Why Use **/etc/shadow**?

• The default permissions of **/etc/passwd** are **644** **(-rw-r--r--)**; anyone can read the file.
• This is unfortunately necessary because system programs and user applications need to read the information contained in the file. These system programs do not run as the user root and, in any event, only root may change the file.
• Of particular concern are the hashed passwords themselves. If they appear in **/etc/passwd**, anyone may make a copy of the hashed passwords and then make use of utilities such as Crack and John the Ripper to guess the original clear text passwords given the hashed password. This is a security risk!
• **/etc/shadow** has permission settings of **400 (-r--------)**, which means that only root can access this file. This makes it more difficult for someone to collect the hashed passwords.

Unless there is a compelling good reason not to, you should use the **/etc/shadow** file.

**/etc/shadow** Format

**/etc/shadow** contains one record (one line) for each user, as in:

**daemon:*:16141:0:99999:7:::**

**.....beav:$6$iCZyCnBJH9rmq7P.$RYNm10Jg3wrhAtUnahBZ/mTMg.RzQE6iBXyqaXHvxxbK TYqj.d9wpoQFuRp7fPEE3hMK3W2gcIYhiXa9MIA9w1:16316:0:99999:7:::**

Each record contains fields separated by colons ( : ):

• **username**: unique user name
• **password**: the hashed (sha512) value of the password
• **lastchange**: days since Jan 1, 1970 that password was last changed
• **mindays**: minimum days before password can be changed
• **maxdays**: maximum days after which password must be changed
• **warn**: days before password expires that the user is warned
• **grace**: days after password expires that account is disabled
• **expire**: date that account is/will be disabled
• **reserved**: reserved field

The username in each record must match exactly that found in **/etc/passwd**, and also must appear in the identical order. All dates are stored as the number of days since Jan. 1, 1970 (the epoch date).

The password hash is the string **$6$** followed by an eight character salt value, which is then followed by a **$** and an 88 character (sha512) password hash.

==Password Aging (====**chage**====)==

• It is generally considered important to change passwords periodically. This limits the amount of time a cracked password can be useful to an intruder and also can be used to lock unused accounts.
____
_SET OF TASKS_.
• A. From the passage on /etc/shadow, extract the text between "Why Use **/etc/shadow**?" and "the hashed passwords.", inclusive.
• B. According to the passage on /etc/shadow, what permission setting does /etc/shadow have?
____
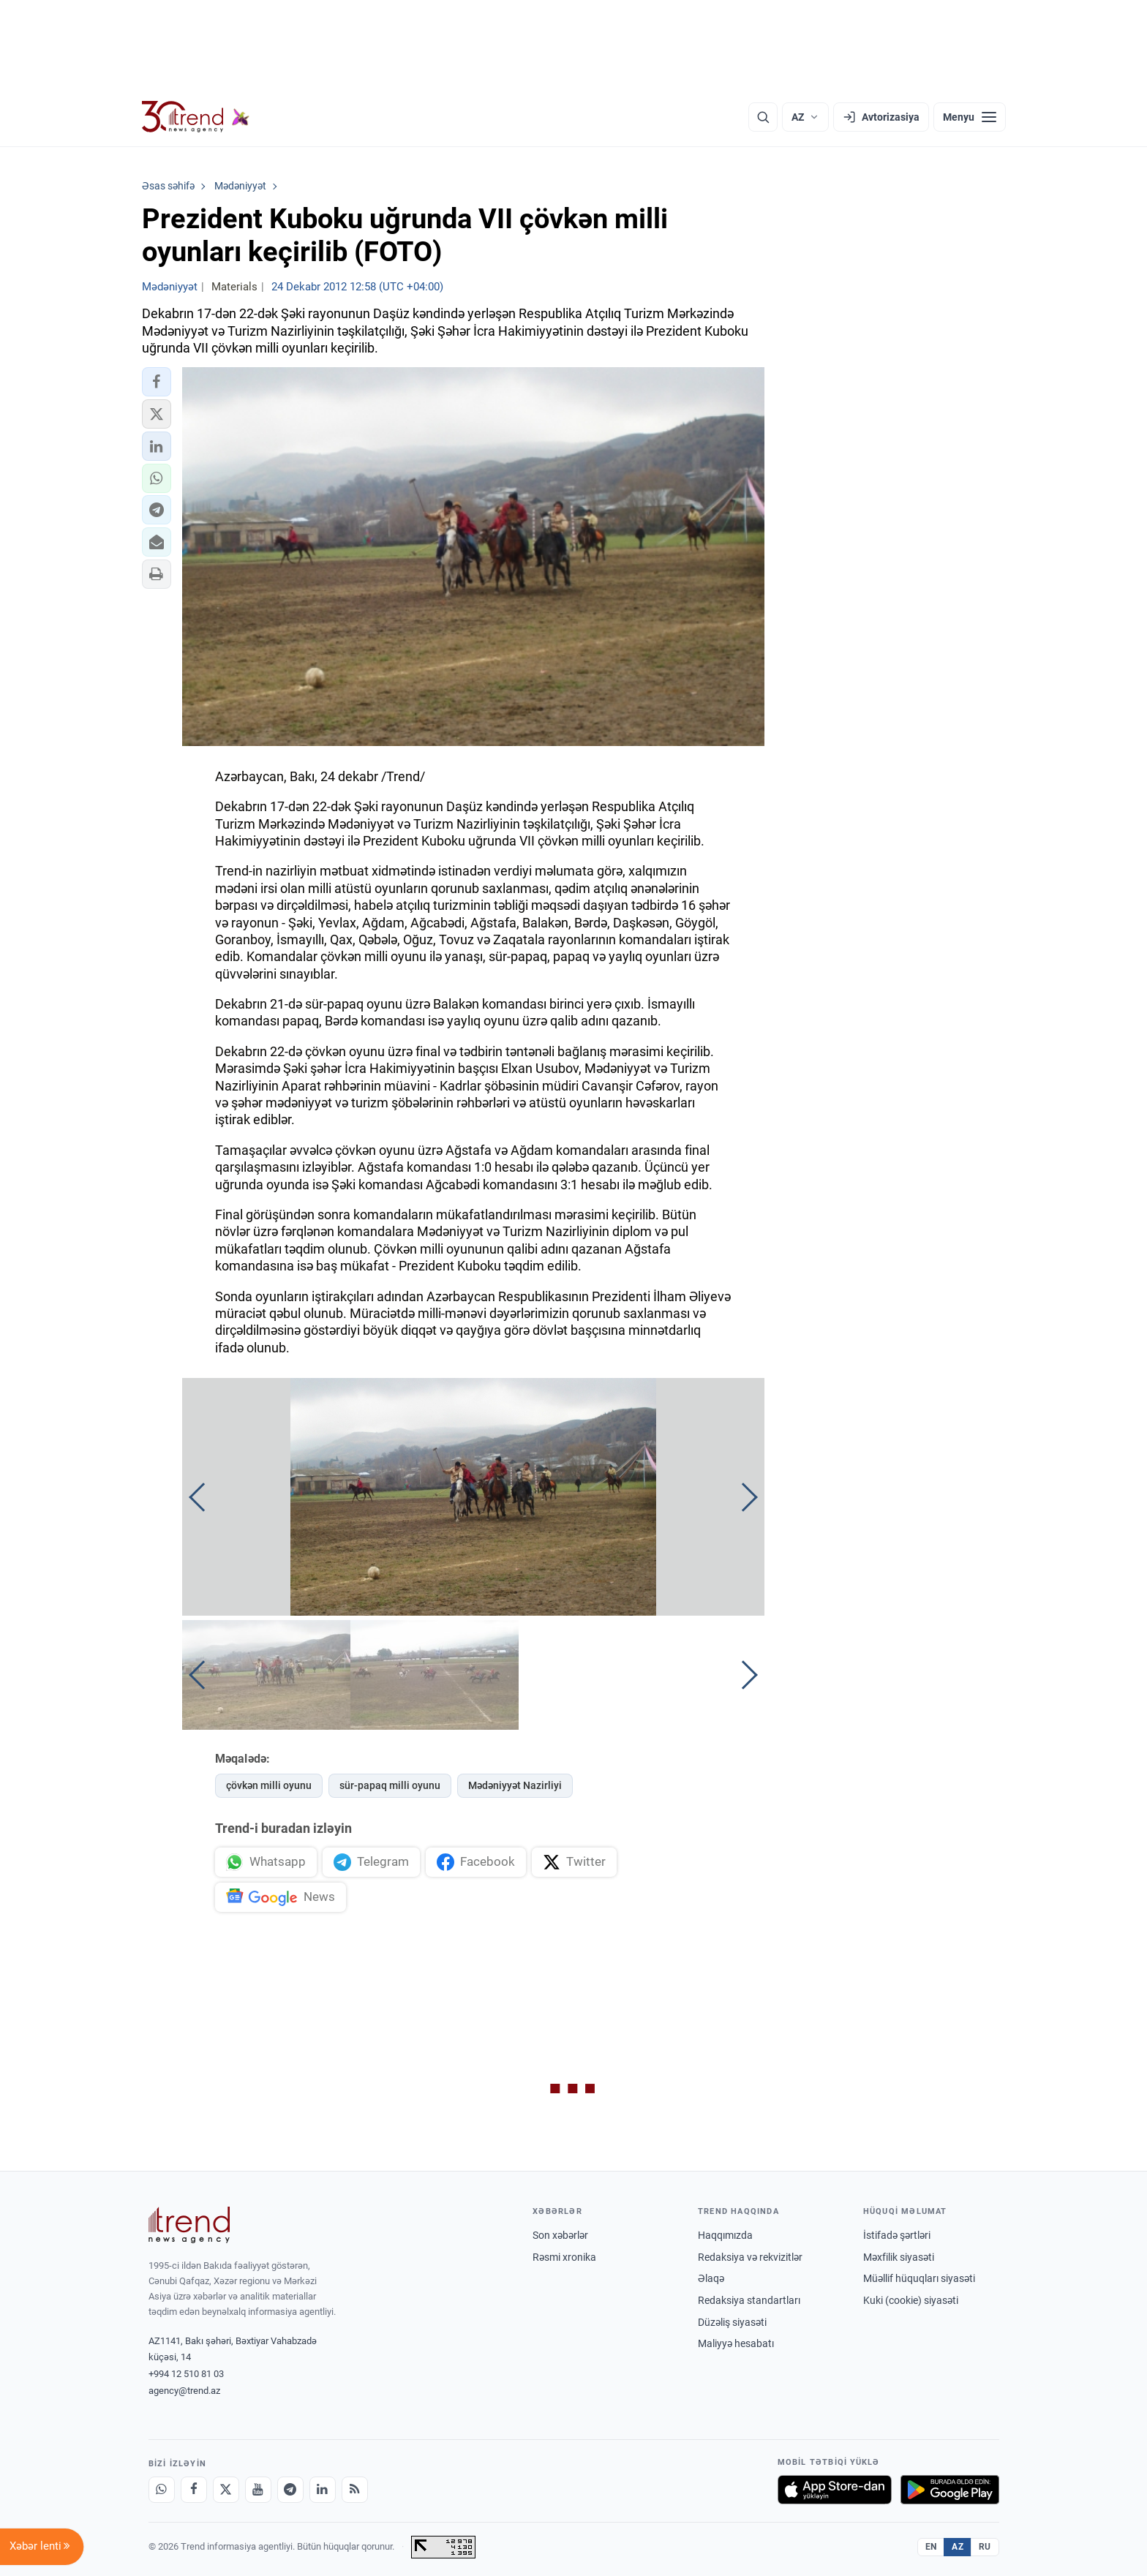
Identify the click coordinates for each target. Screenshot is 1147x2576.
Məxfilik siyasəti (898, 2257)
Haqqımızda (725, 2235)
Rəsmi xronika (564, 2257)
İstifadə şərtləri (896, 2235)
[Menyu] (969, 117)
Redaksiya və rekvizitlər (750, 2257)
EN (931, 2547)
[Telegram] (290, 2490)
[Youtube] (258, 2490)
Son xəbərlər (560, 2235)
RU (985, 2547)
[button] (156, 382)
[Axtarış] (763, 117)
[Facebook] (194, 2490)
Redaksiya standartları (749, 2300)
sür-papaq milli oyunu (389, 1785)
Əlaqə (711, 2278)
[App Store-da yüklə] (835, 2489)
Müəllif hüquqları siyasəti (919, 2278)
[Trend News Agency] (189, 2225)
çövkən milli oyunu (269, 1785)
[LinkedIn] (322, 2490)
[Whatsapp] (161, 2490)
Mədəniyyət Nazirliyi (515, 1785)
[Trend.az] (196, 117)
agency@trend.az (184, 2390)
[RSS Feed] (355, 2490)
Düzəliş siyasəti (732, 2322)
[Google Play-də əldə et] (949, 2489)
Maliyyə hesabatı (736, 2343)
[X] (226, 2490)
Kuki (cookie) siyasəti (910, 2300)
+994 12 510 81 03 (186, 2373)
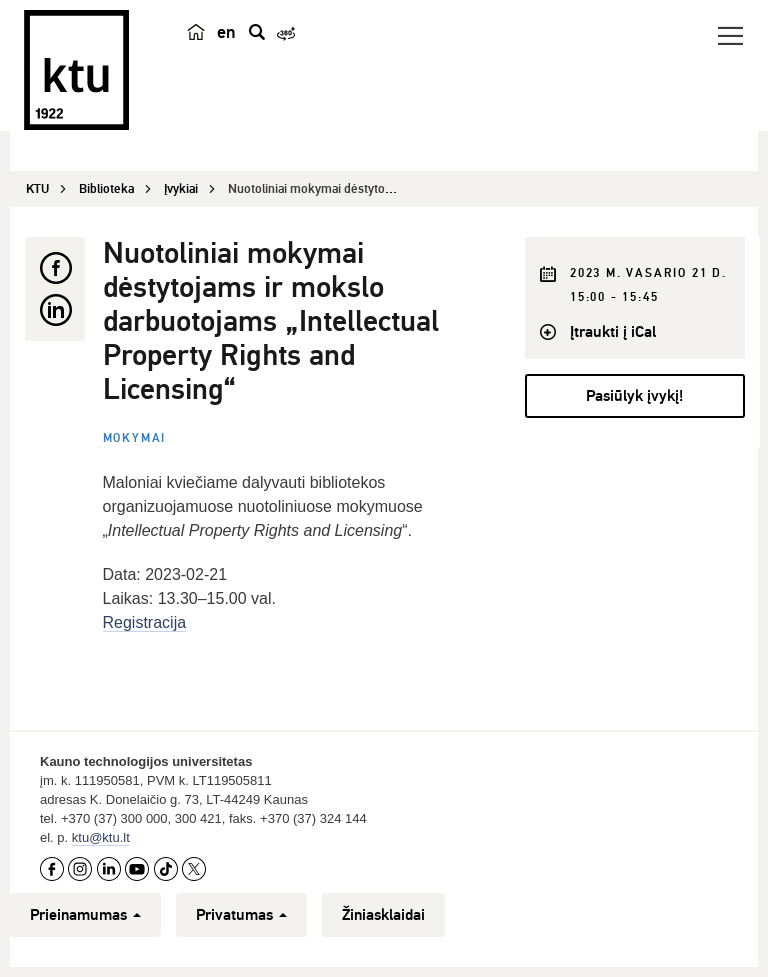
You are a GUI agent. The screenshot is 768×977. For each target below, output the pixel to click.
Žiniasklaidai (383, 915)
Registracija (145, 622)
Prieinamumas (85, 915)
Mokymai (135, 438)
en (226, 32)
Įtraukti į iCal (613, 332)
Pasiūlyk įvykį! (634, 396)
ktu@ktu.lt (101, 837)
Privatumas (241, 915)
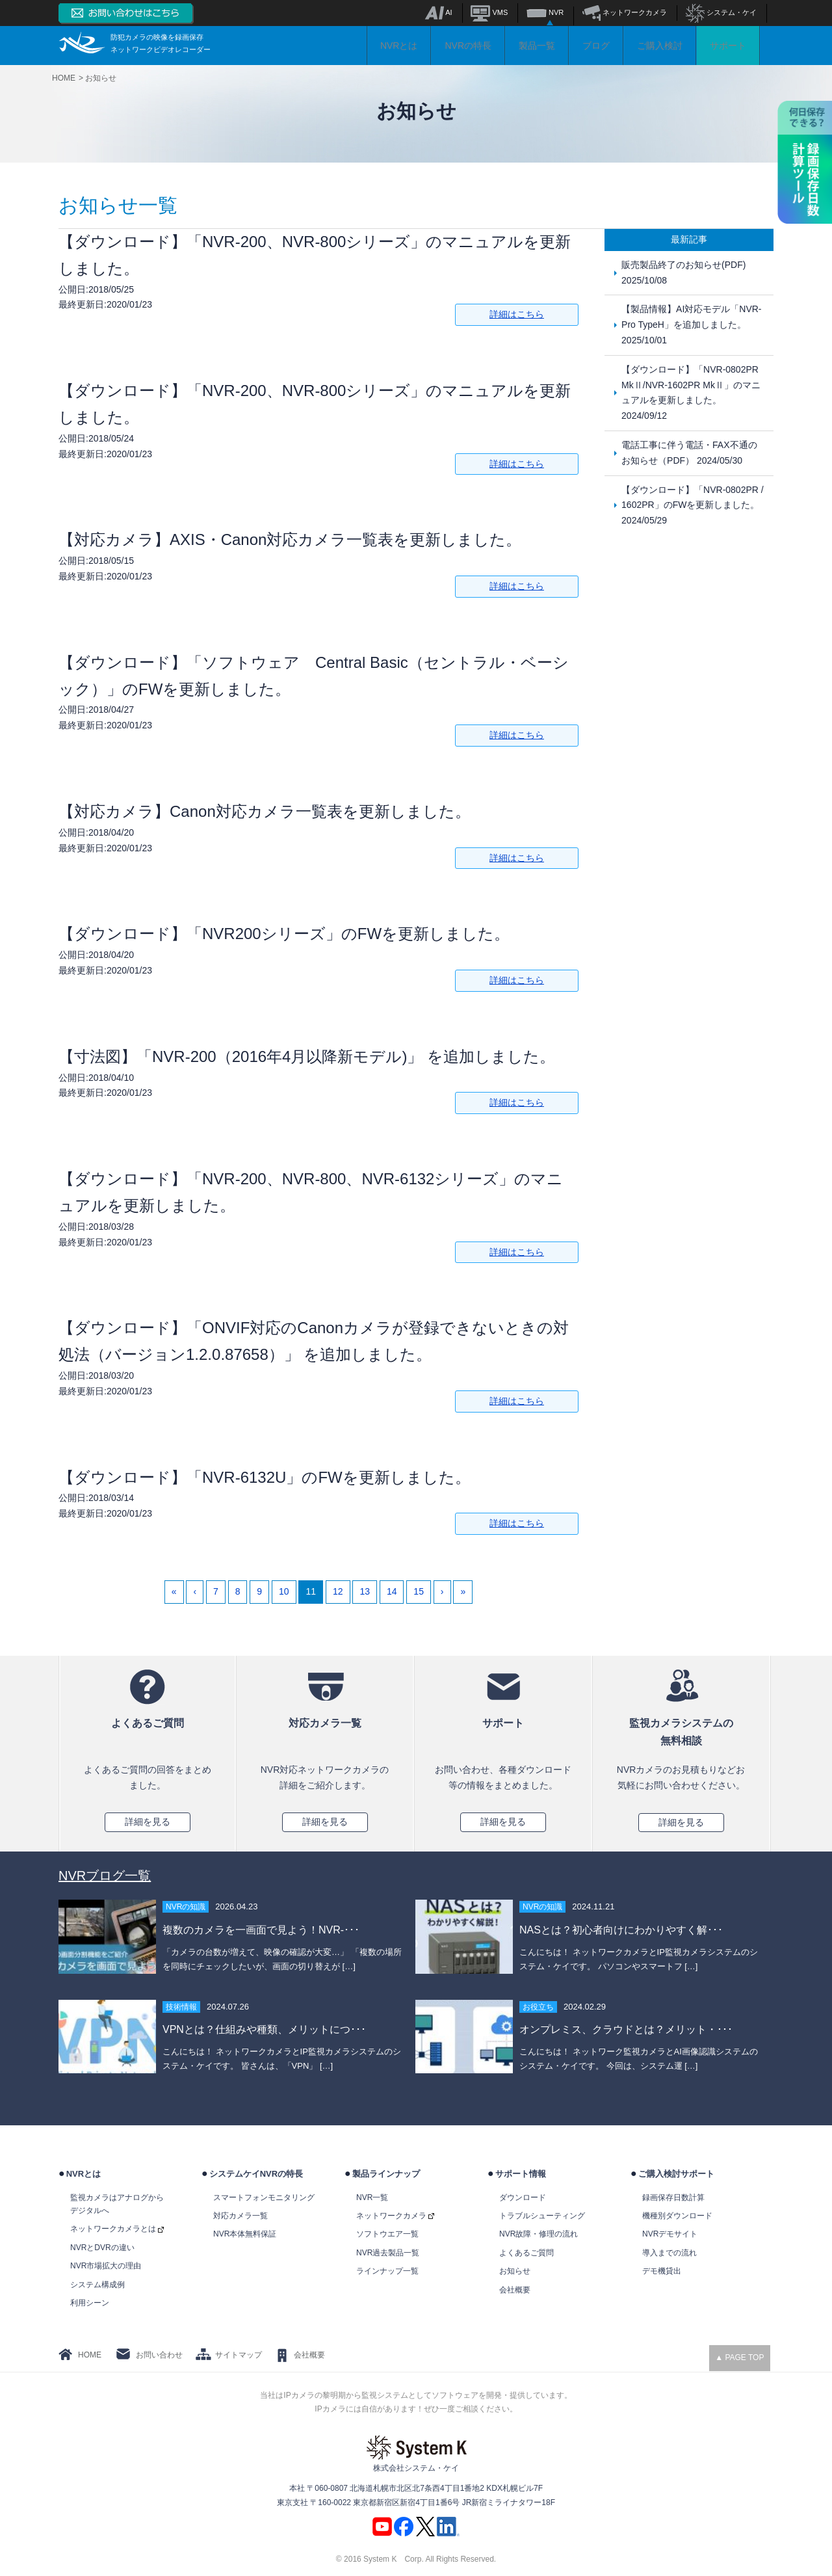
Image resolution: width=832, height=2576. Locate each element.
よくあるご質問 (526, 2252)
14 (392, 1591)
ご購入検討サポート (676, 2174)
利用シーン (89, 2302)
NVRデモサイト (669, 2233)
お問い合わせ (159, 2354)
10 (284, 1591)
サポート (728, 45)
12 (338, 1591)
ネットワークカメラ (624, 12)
____
_RESPONSES FOR EACH TASK_.
• A.
Why Use **/etc/shadow**?

• The default permissions of **/etc/passwd** are **644** **(-rw-r--r--)**; anyone can read the file.
• This is unfortunately necessary because system programs and user applications need to read the information contained in the file. These system programs do not run as the user root and, in any event, only root may change the file.
• Of particular concern are the hashed passwords themselves. If they appear in **/etc/passwd**, anyone may make a copy of the hashed passwords and then make use of utilities such as Crack and John the Ripper to guess the original clear text passwords given the hashed password. This is a security risk!
• **/etc/shadow** has permission settings of **400 (-r--------)**, which means that only root can access this file. This makes it more difficult for someone to collect the hashed passwords.

• B. It has permission settings of 400 (-r--------), so only root can access the file.